• Excerpted data:
◆ ◆ ◆ ◆ ◆

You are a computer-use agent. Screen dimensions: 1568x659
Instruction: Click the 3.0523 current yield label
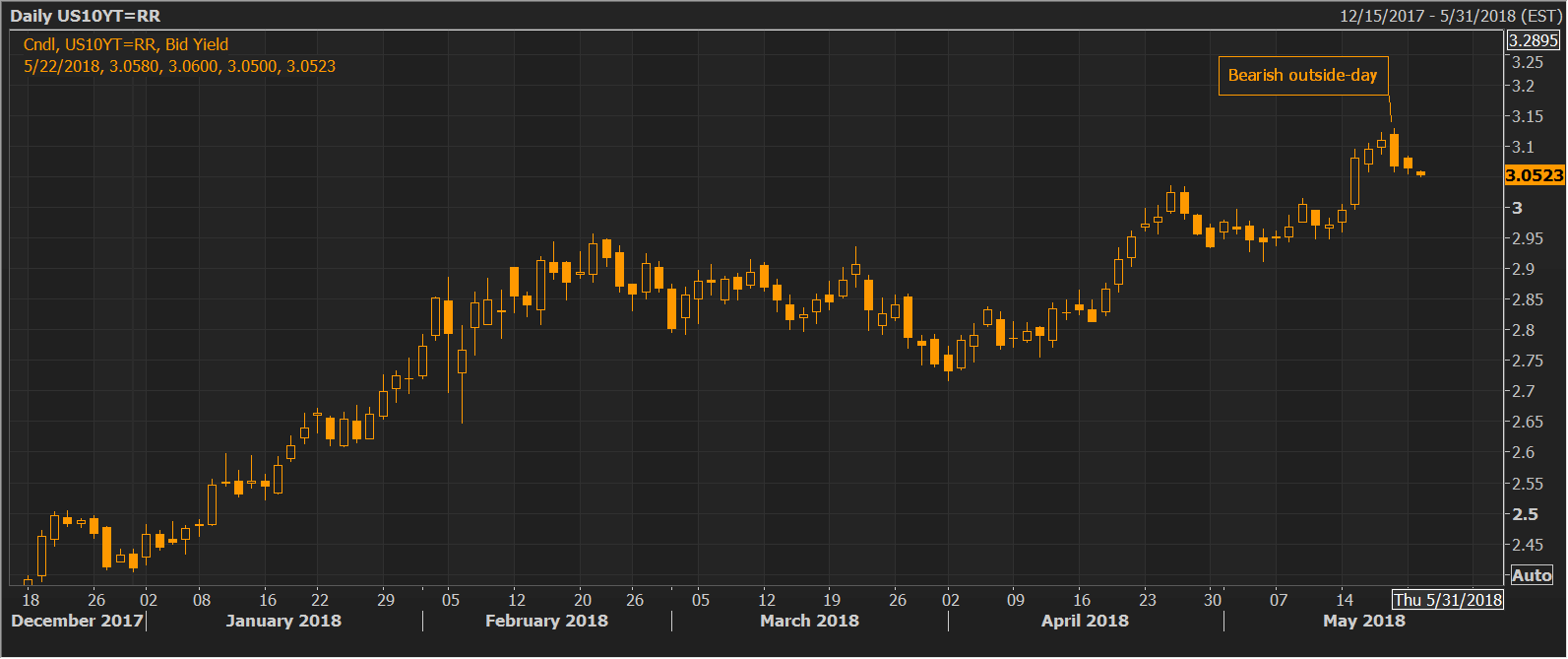tap(1534, 175)
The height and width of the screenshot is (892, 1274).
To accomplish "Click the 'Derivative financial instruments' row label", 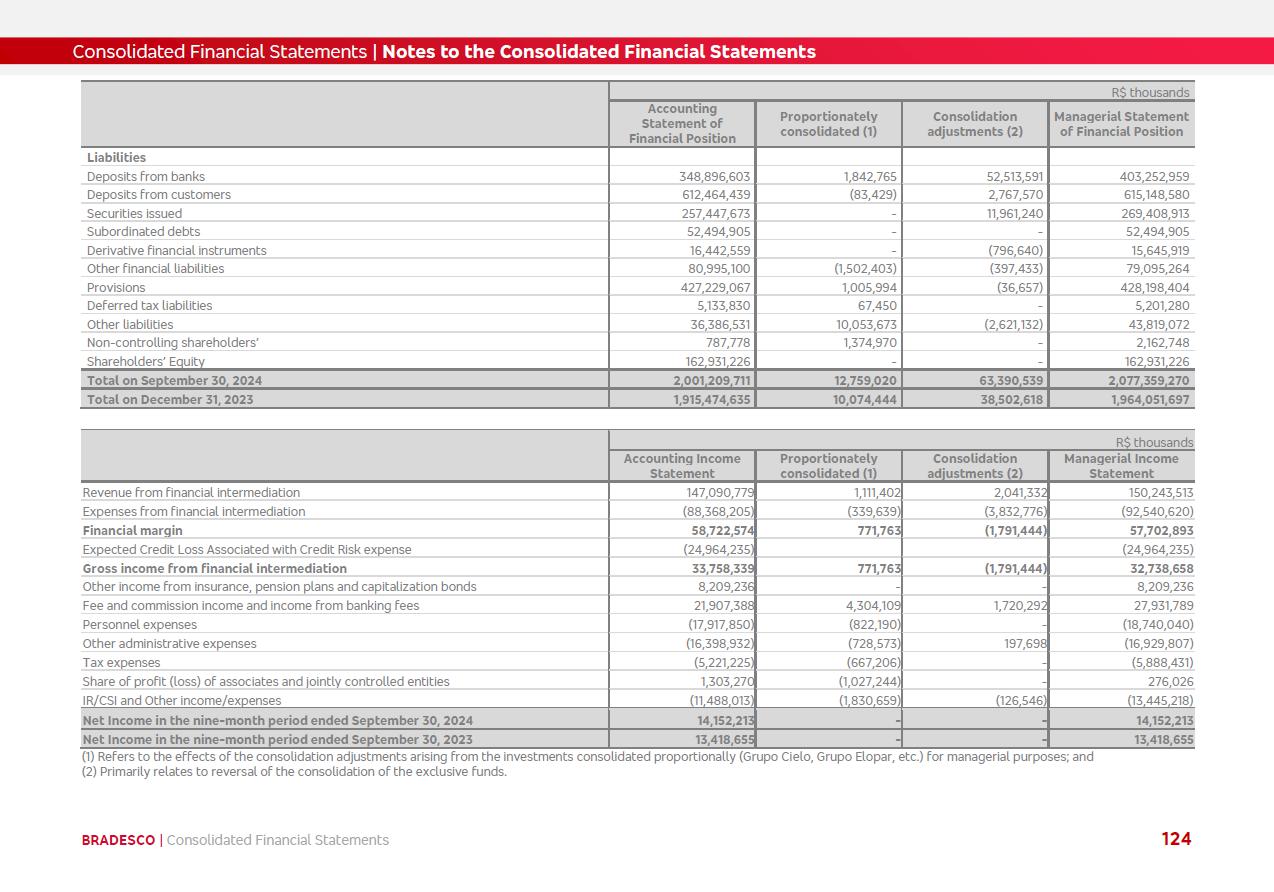I will pyautogui.click(x=176, y=251).
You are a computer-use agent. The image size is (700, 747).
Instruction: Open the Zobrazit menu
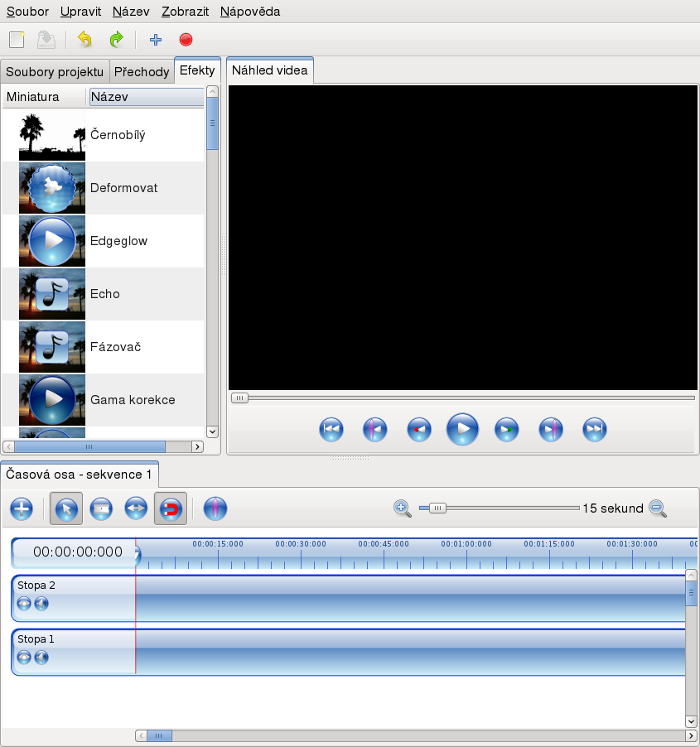(185, 12)
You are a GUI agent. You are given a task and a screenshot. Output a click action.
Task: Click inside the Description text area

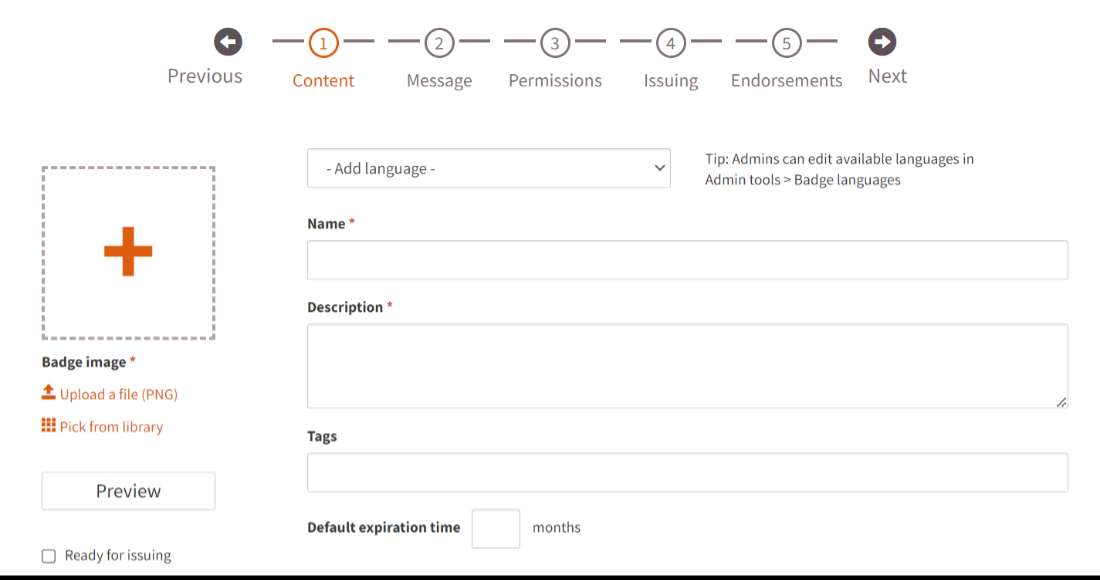coord(688,366)
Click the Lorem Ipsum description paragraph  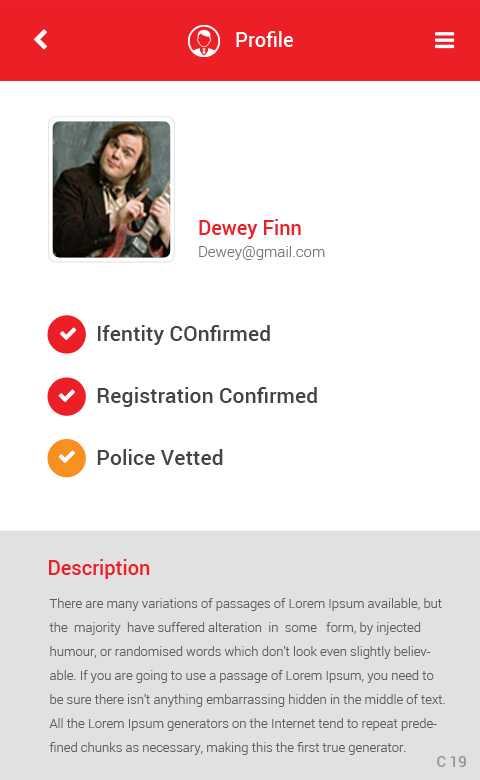coord(247,676)

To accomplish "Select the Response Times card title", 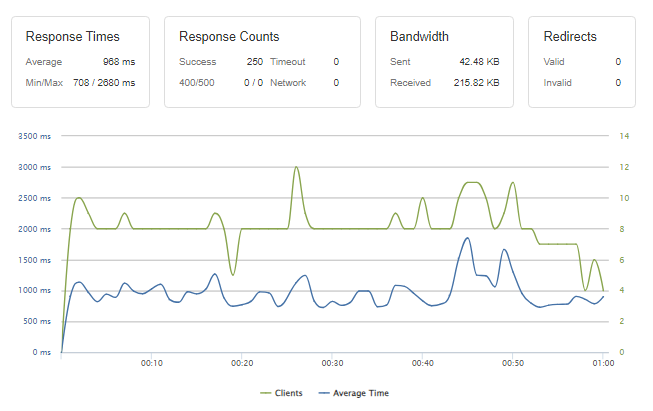I will [68, 37].
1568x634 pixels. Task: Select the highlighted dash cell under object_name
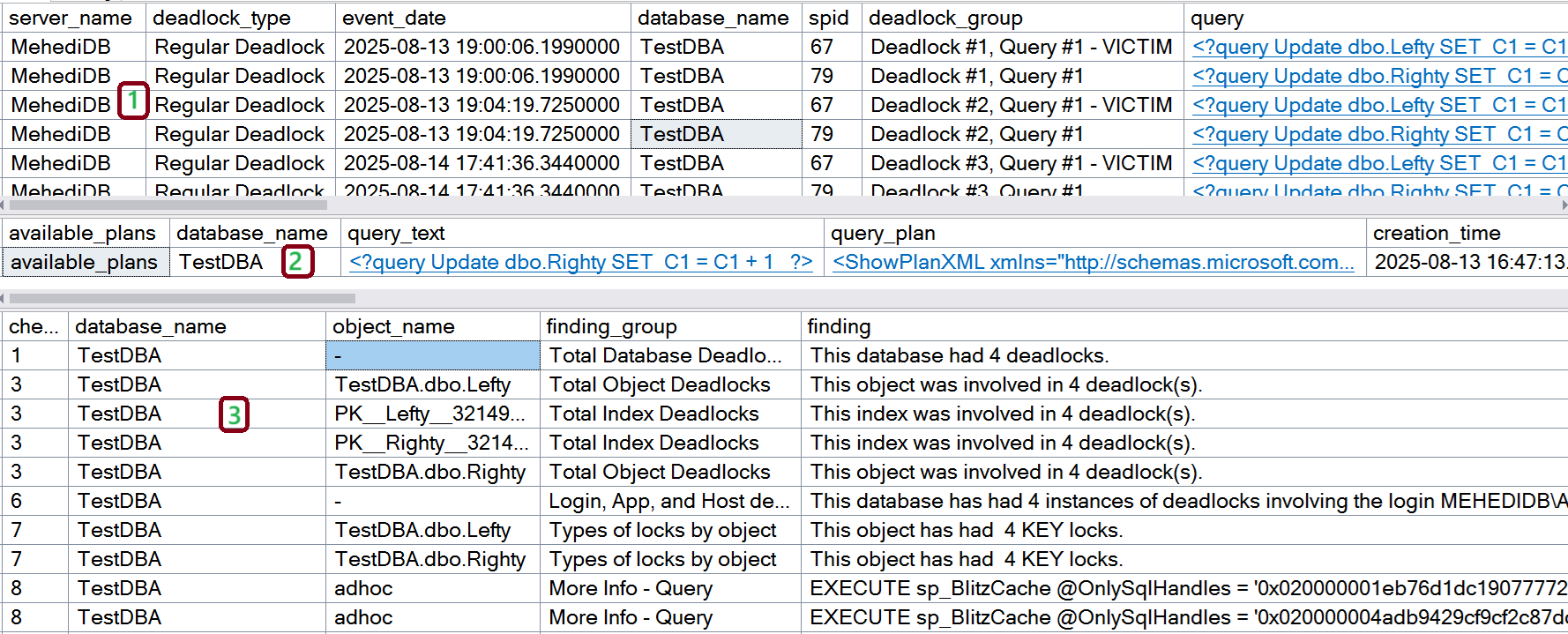point(432,355)

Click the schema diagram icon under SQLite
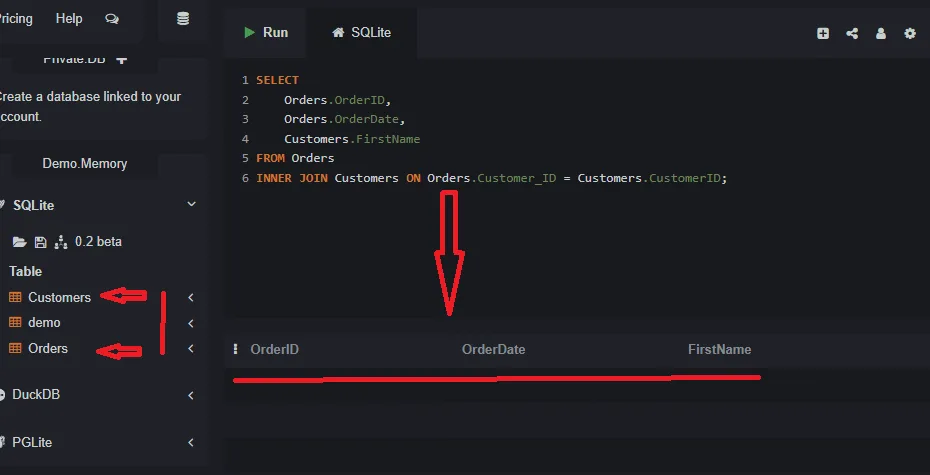click(x=61, y=242)
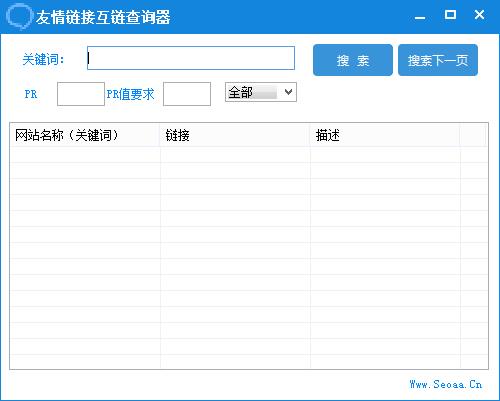Click the 关键词: label
Viewport: 500px width, 401px height.
[43, 60]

◆ ◆ ◆ ◆ ◆

• Exercise details: Using the listing above, show every line that includes the string "agent".

• Answer section:
You are a computer-use agent. Screen dimensions: 1568x659
You are a computer-use agent. The image size is (700, 747).
You are a GUI agent. You are given a task and a screenshot. Output a click action.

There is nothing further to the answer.